Frank Bang & The Cook County Kings – The Blues Don’t Care

Blue Hoss Records

10 songs time-57:14

Frank Bang (Frank Blinkal) served as Buddy Guy’s second guitarist for five years, playing many dates. This internship along with his band mates playing with such luminaries as Magic Slim among many others has nurtured this band to a point were the blues just to seem to pour out of them effortlessly. They have parlayed their experience into creating blues music that is at once new and invigorated, whilst keeping one foot in the traditional precepts of the blues of the past. Frank’s guitar playing cuts through the air when needed or delivers poignant runs, whatever the situation dictates. His voice has the necessary rough edges that are well suited to this music and it also appears to have been slightly electronically altered and echoed, which contributes to the atmospherics and adds a touch of mystery.

The Cook County Kings are as sturdy as steel as the backbone for their vision of the blues. Russ Green’s well versed harmonica playing weaves in and out of this heady mix. Brian “BJ” Jones thumps the ever loving daylight out of his drums when applicable, while Andre Howard anchors it all with his on the money bass playing. Donnie Nichilo’s piano talents are in the best traditions of the Chicago purveyors of the eighty-eights. The blues tradition of interactive ensemble playing is well represented here. These guys are able to leap buildings in a single bound.

The title track is a classic blues with attitude song. Guitar solos are reserved for later. “The Dream” is slow and deliberate with harmonica and guitar testifying as they reinforce the narrator’s longing for his girl. The first original song of three, “Million Miles Away” prowls around like a stealthy mountain lion. The rhythm section pounds at just the right level. “Till The Day I Die” is a testimony to the singer’s girl. It’s a real house rocker. Jr. Wells’ “Come On In This House (Mercy Mercy)” is taken at a slower pace and done up proud.
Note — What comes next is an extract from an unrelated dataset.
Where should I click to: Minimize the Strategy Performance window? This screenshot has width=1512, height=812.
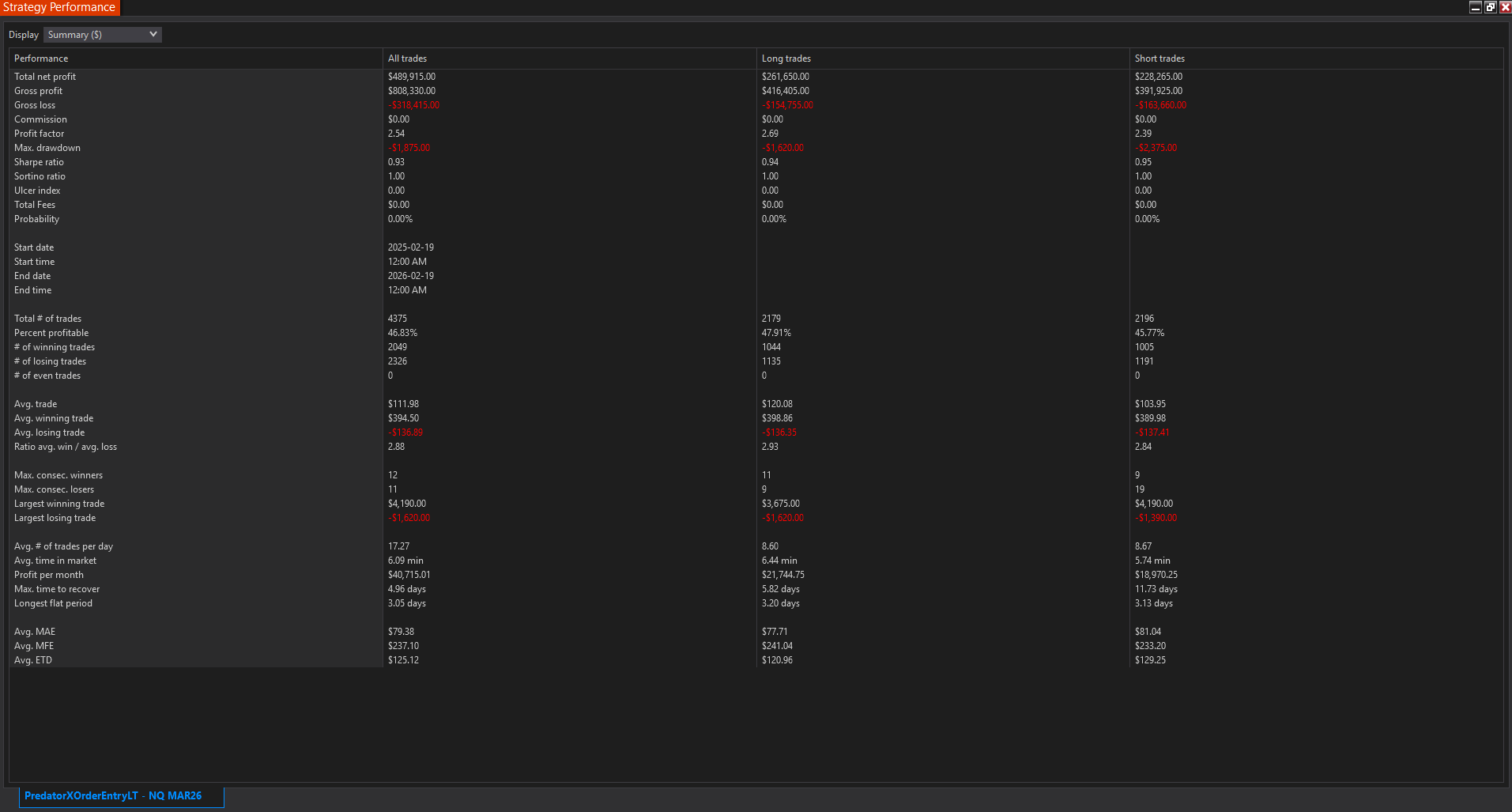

Frank unleashes some wicked slide guitar on “Can’t Find My way Back Home (Part 1 & Part 2)”. It starts out slow, then the slide whips the band up into a house rockin’ frenzy. It’s crunch time as heavy rock meets R. L. Burnside territory on Magic Slim’s “Possum In My Tree”. The guitar strings get torn up on this one. “Repo Man” begins life all funky, slows down, then the instruments build back up. The guy compares him self to a repo man as he tells his lady he isn’t taking her back.

“Still Called The Blues” is a successful execution of a powerful and modern blues. The package is all wrapped up quite nicely at the end with A.C. Reed’s “Can’t Go On This Way”, ensemble interaction at it’s best.

All is not lost blues lovers, real blues is alive and well here and elsewhere, just like anything worth while, you have to seek it out. These gentlemen have the blues coursing through their veins and it travels down to their instruments and voices. A few years ago I had the pleasure of seeing Frank in Buddy Guy’s band at The Riverfront Blues Festival in Wilmington, Delaware. He played mostly slide guitar that day. Buddy and the band were really on. Hardly any cut off songs and the covers sounded like they belonged to Buddy. I think the fact that the mayor came out to meet them really had a profound effect on the band. To this day that was the best blues performance that I have ever witnessed. Now it looks like Frank and company have taken the ball and are running with it. Dang, I like me some blues!